(PAGE EXTRACT)

The poet must live
The Chicago Tribune has had front-page stories in recent weeks about the suicides of young mothers from postpartum depression. It reminded me of my response to the current film "The Hours." It made me appreciate of my own healing of mental instability.
While outwardly I fulfilled my innumerable tasks, for weeks I would feel mentally trapped in a darkness from which there was little escape.
The film illustrates the courage it takes to face down depression and keep trying to connect. One character commits to making a second birthday cake for her husband after the first one collapses because of her confusion. Another buries her fears about the party she's giving by ordering from the florist as many hydrangeas and roses as her apartment will permit. The character who is a writer finds refuge in her sister's early arrival for tea even though the children are badly behaved. These acts of hospitality that might look small from the outside are lifelines of love, beauty, and unselfishness.
That's what it was like for me during my first decade of motherhood. I would find the courage to take my child to the park even though the isolation felt worse there. Some mornings after school started, I would take a book to the brook behind the library and try to keep focused on the story line. I could delight in trips to the woods even though I had fears of us getting lost and never coming out.
A refuge in ideas
My only true solace was in the spiritual breakthroughs I found in reading the Bible and Mary Baker Eddy's book "Science and Health with Key to the Scriptures." In them I would keep finding ideas that felt like such a refuge that I would want to think about those ideas more than about the darkness. Even when the periods between inspirations were often long, I could feel a movement in my thought. Instead of wallowing in the mental emptiness, I would find myself turning away from it to remember some little phrase, sometimes only a word and sometimes a whole sentence.
One of the passages that helped me was: "Consciousness, as well as action, is governed by Mind, - is in God, the origin and governor of all that Science reveals" (pg. 480). I knew that God had to do with goodness, and the promise was that I would be able to find the good thoughts that moved and responded to life instead of the patterns that disconnected me over and over again.

(End PAGE EXTRACT)
(GIVEN RECORDS)

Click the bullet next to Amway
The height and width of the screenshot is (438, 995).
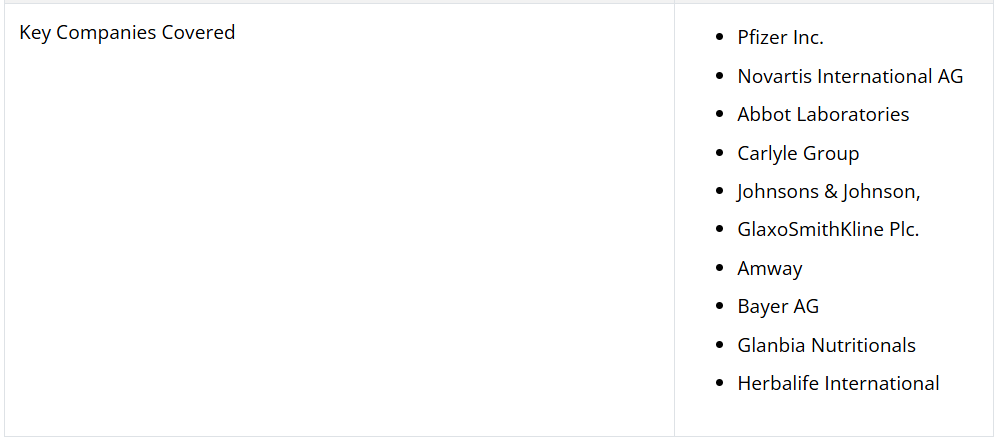[x=719, y=268]
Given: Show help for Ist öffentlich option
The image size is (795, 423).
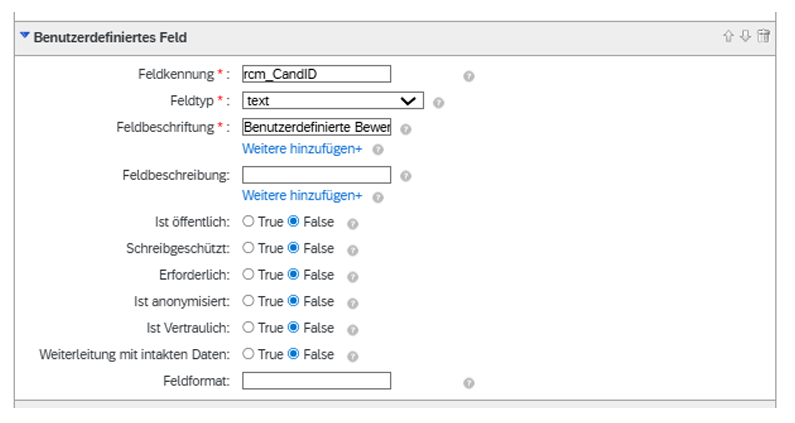Looking at the screenshot, I should [353, 224].
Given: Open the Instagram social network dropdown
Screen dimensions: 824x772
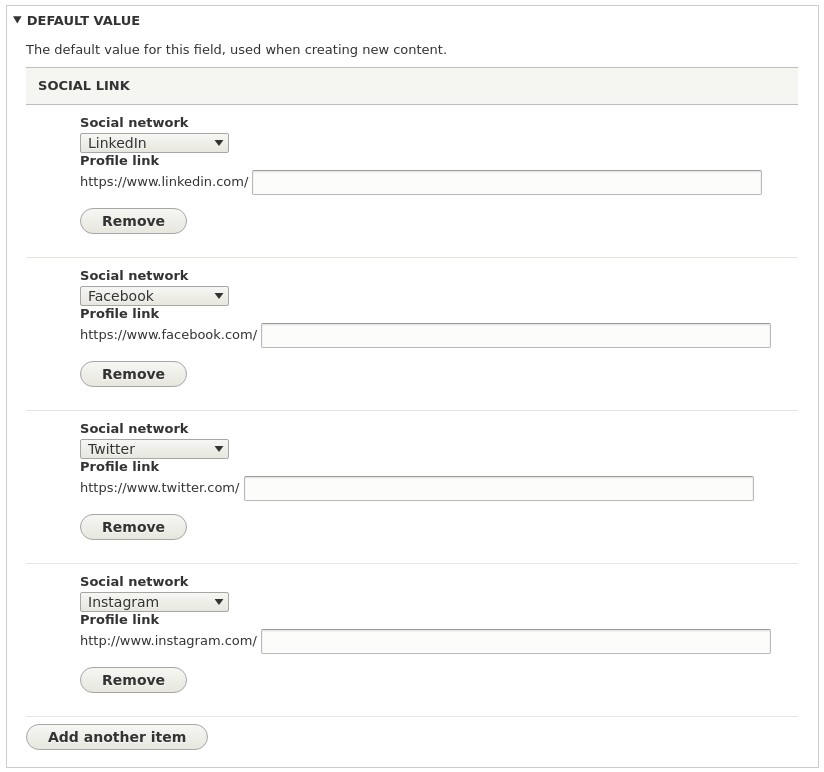Looking at the screenshot, I should pyautogui.click(x=154, y=602).
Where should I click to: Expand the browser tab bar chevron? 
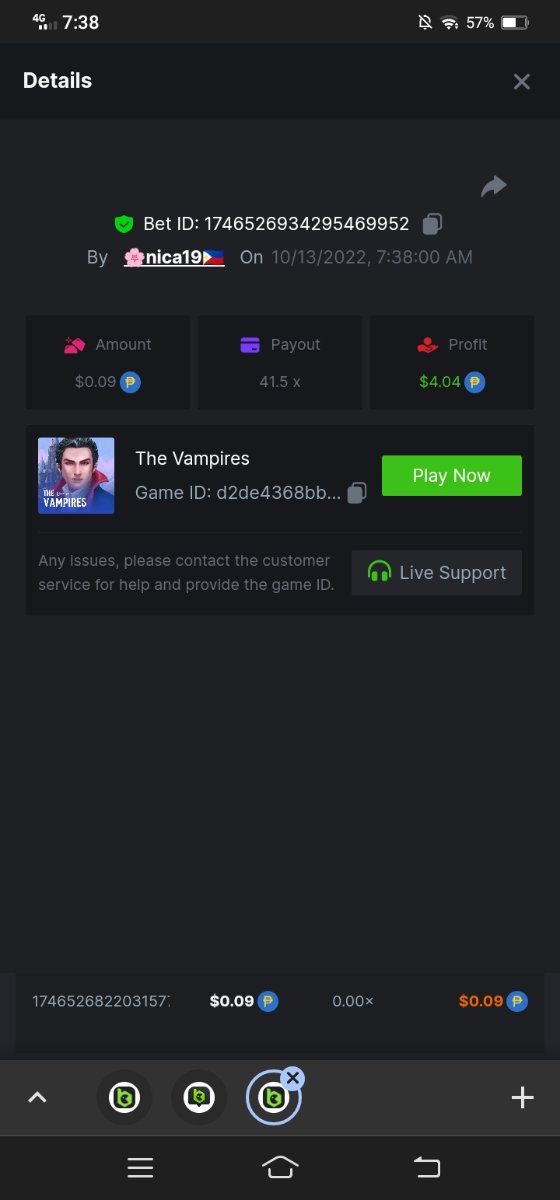pyautogui.click(x=37, y=1098)
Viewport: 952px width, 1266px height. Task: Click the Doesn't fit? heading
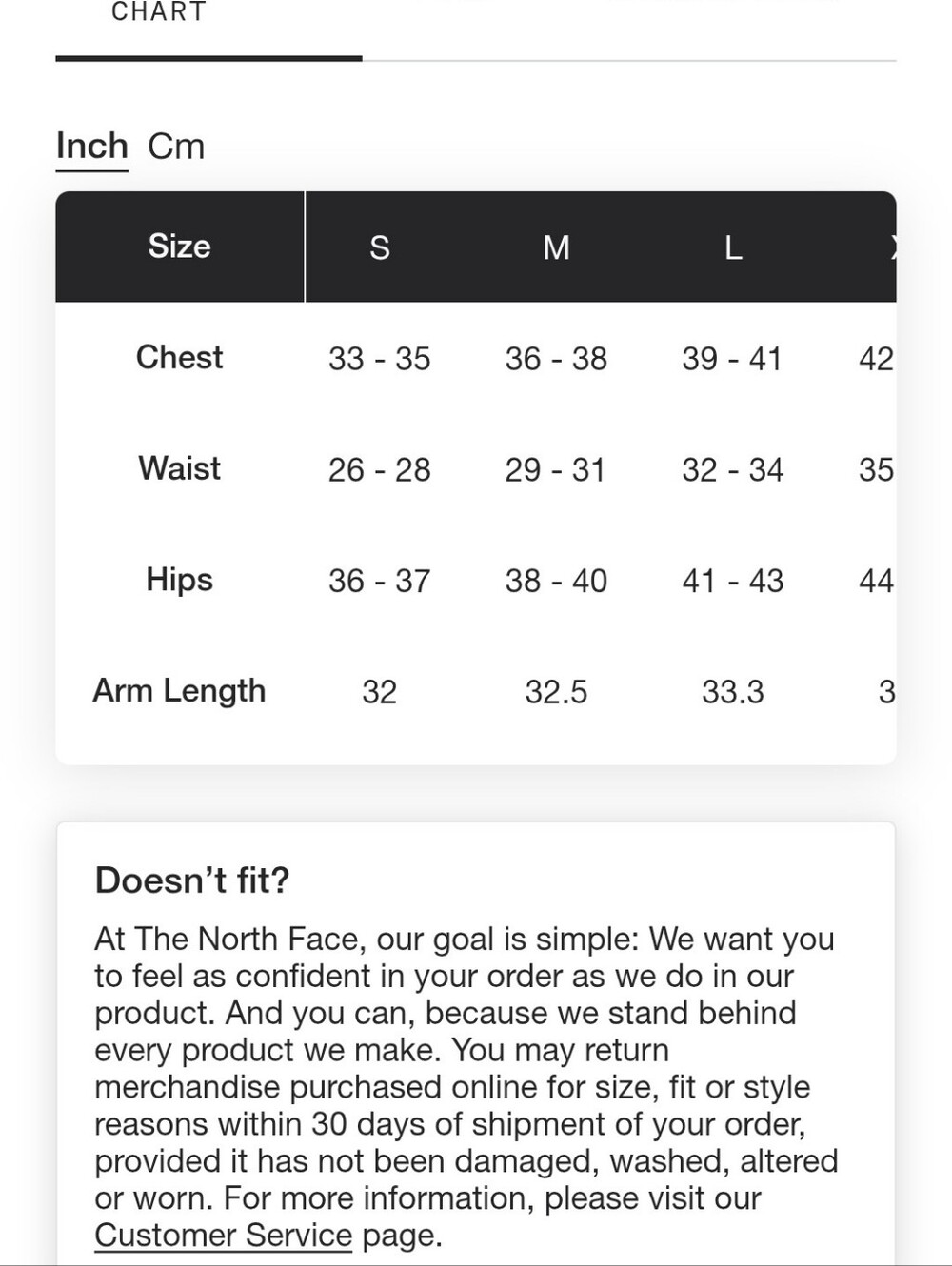[192, 880]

(End GIVEN RECORDS)

# TASK DIRECTIONS
Copy the whole essay on depression and spiritual refuge word for word. The data has no connection to the essay on depression and spiritual refuge.

# SOLUTION FOR THIS EXERCISE
The poet must live
The Chicago Tribune has had front-page stories in recent weeks about the suicides of young mothers from postpartum depression. It reminded me of my response to the current film "The Hours." It made me appreciate of my own healing of mental instability.
While outwardly I fulfilled my innumerable tasks, for weeks I would feel mentally trapped in a darkness from which there was little escape.
The film illustrates the courage it takes to face down depression and keep trying to connect. One character commits to making a second birthday cake for her husband after the first one collapses because of her confusion. Another buries her fears about the party she's giving by ordering from the florist as many hydrangeas and roses as her apartment will permit. The character who is a writer finds refuge in her sister's early arrival for tea even though the children are badly behaved. These acts of hospitality that might look small from the outside are lifelines of love, beauty, and unselfishness.
That's what it was like for me during my first decade of motherhood. I would find the courage to take my child to the park even though the isolation felt worse there. Some mornings after school started, I would take a book to the brook behind the library and try to keep focused on the story line. I could delight in trips to the woods even though I had fears of us getting lost and never coming out.
A refuge in ideas
My only true solace was in the spiritual breakthroughs I found in reading the Bible and Mary Baker Eddy's book "Science and Health with Key to the Scriptures." In them I would keep finding ideas that felt like such a refuge that I would want to think about those ideas more than about the darkness. Even when the periods between inspirations were often long, I could feel a movement in my thought. Instead of wallowing in the mental emptiness, I would find myself turning away from it to remember some little phrase, sometimes only a word and sometimes a whole sentence.
One of the passages that helped me was: "Consciousness, as well as action, is governed by Mind, - is in God, the origin and governor of all that Science reveals" (pg. 480). I knew that God had to do with goodness, and the promise was that I would be able to find the good thoughts that moved and responded to life instead of the patterns that disconnected me over and over again.